Gap Gets Its Groove Back With Luxury Shoppers and Rising Profits

Fashion’s wheels have turned again, bringing a forgotten favorite back into vogue. Nineties retail darling Gap had faced a sharp decline due to changing shopping preferences and stiff competition from online and fast-fashion retailers. But fashion is never finished — and the company is now re-establishing itself as a cultural powerhouse with the help of new leadership and strategies.
Back on the map: Chronic discounting by international competitors like H&M, Zara, and Uniqlo disrupted the US fashion market, putting pressure on Gap and stalling its growth for nearly 20 years. Now, under CEO Richard Dickson and creative direction from Zac Posen, Gap is making a comeback. The company’s new focus on “enhanced products, competitive pricing, greater relevance, improved customer experiences, and excellence in execution” is attracting a broad base of consumers — especially middle- and higher-income shoppers seeking value.
Gap’s turnaround can be credited to its renewed focus on brand identity and cultural relevance, revitalizing its portfolio of retail chains.
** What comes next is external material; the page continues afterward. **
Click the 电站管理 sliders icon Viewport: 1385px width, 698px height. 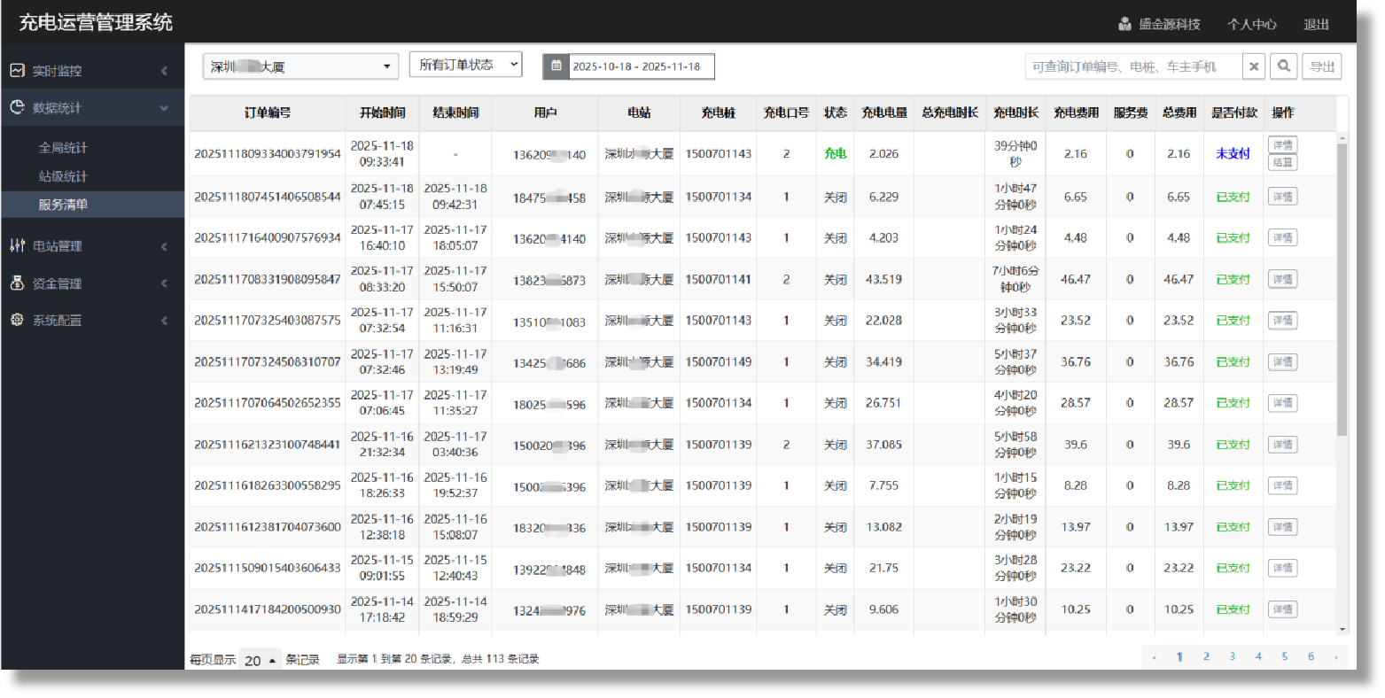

The company increased its market share for the seventh straight quarter in Q3, with all of its labels — Gap, Old Navy, Athleta, and Banana Republic — reporting share gains. Strategic marketing and standout campaigns have driven a remarkable performance boost, supported by meaningful collaborations that enhance its brand.
Gaps in the plan: Challenges persist as consumers allocate more of their budgets to essentials like groceries, leaving less for apparel. Warmer-than-usual weather has also pressured sales, with Old Navy — Gap’s top brand — seeing lower demand for kids’ outerwear. Despite this, Gap’s transformation suggests its revival has staying power. Citi analysts note that Gap’s Q3 performance demonstrates “consistency in the business and highlights how Gap is evolving into a better operator, giving us more confidence in sales growth and margin expansion in fiscal 2025” (BBG).